The Fermi paradox is the discrepancy between the lack of conclusive evidence of advanced extraterrestrial life and the apparently high likelihood of its existence. Those affirming the paradox generally conclude that if the conditions required for life to arise from non-living matter are as permissive as the available evidence on Earth indicates, then extraterrestrial life would be sufficiently common such that it would be implausible for it not to have been detected.

The paradox is named after physicist Enrico Fermi, who informally posed the question—often remembered as "Where is everybody?"—during a 1950 conversation at Los Alamos with colleagues Emil Konopinski, Edward Teller, and Herbert York. The paradox first appeared in print in a 1963 paper by Carl Sagan and the paradox has since been fully characterized by scientists. Early formulations of the paradox have also been identified in writings by Bernard Le Bovier de Fontenelle (1686) and Jules Verne (1865), and by Soviet rocket scientist Konstantin Tsiolkovsky.

There have been many attempts to resolve the Fermi paradox, such as suggesting that intelligent extraterrestrial beings are extremely rare, that the lifetime of such civilizations is short, or that they exist but (for various reasons) humans see no evidence.

Some of the facts and hypotheses that together serve to highlight the apparent contradiction:

Enrico Fermi was a Nobel Prize-winning physicist who predicted the existence of neutrinos and helped create the first artificial nuclear reactor, an early feat of the Manhattan Project.
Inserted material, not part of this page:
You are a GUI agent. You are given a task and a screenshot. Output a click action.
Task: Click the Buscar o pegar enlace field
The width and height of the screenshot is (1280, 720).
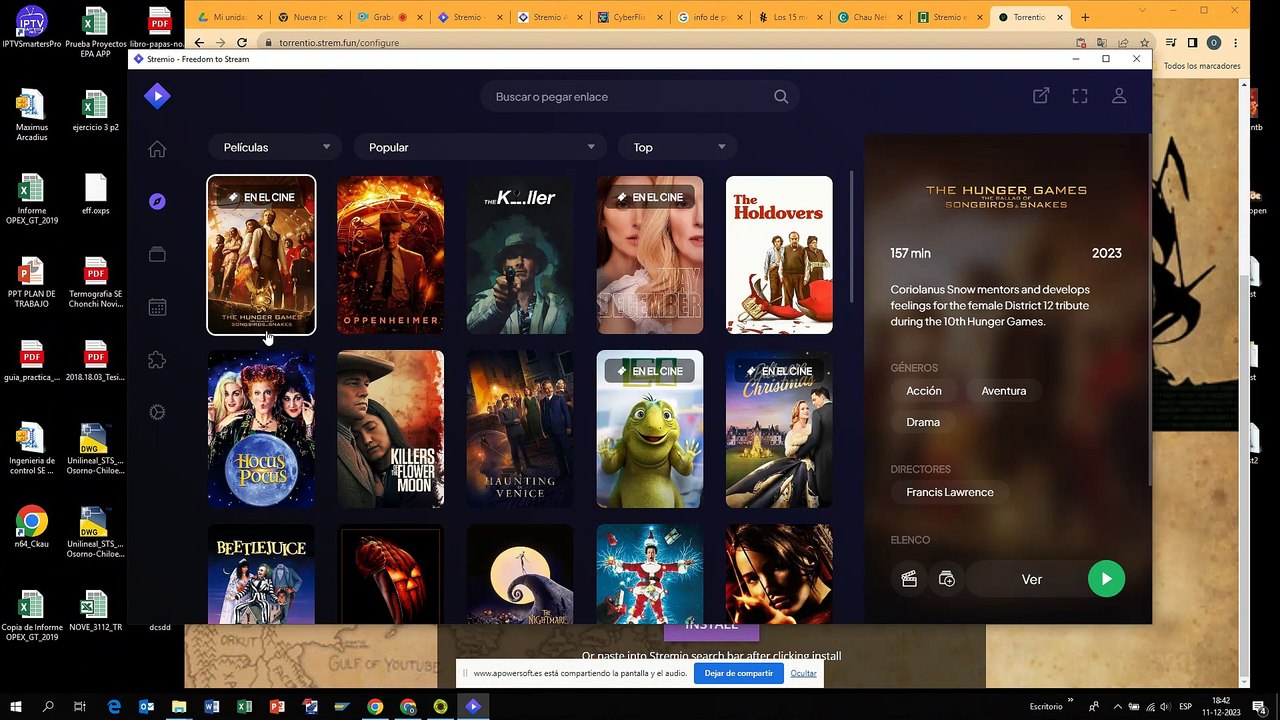tap(630, 97)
He was known to pose simple but seemingly unanswerable questions—termed "Fermi questions"—to his colleagues and students, like "How many atoms of Caesar's last breath do you inhale with each lungful of air?"

In 1950, Fermi visited Los Alamos National Laboratory in New Mexico and, while walking to the Fuller Lodge for lunch, conversed with fellow physicists Emil Konopinski, Edward Teller, and Herbert York about reports of flying saucers and the feasibility of faster-than-light travel. When the conversation shifted to unrelated topics at the lodge, Fermi blurted a question variously recalled as: "Where is everybody?" (Teller), "Don't you ever wonder where everybody is?" (York), or "But where is everybody?" (Konopinski). According to Teller, "The result of his question was general laughter because of the strange fact that, in spite of Fermi's question coming out of the blue, everybody around the table seemed to understand at once that he was talking about extraterrestrial life."

According to York, Fermi "followed up with a series of calculations on the probability of earthlike planets, the probability of life given an earth, the probability of humans given life, the likely rise and duration of high technology, and so on. He concluded on the basis of such calculations that we ought to have been visited long ago and many times over." However, Teller recalled that Fermi did not elaborate on his question beyond "perhaps a statement that the distances to the next location of living beings may be very great and that, indeed, as far as our galaxy is concerned, we are living somewhere in the sticks, far removed from the metropolitan area of the galactic center."

Fermi was not the first to note the paradox. In his 1686 book Conversations on the Plurality of Worlds, Bernard Le Bovier de Fontenelle—later the secretary of the French Academy of Sciences—constructs a dialogue in which Fontenelle's claims of "intelligent beings exist in other worlds, for instance the Moon" are refuted by a character who notes that "If this were the case, the Moon's inhabitants would already have come to us before now." This may have inspired a similar discussion in Jules Verne's 1865 novel Around the Moon, which has also been identified as an early conceptualization of the Fermi paradox.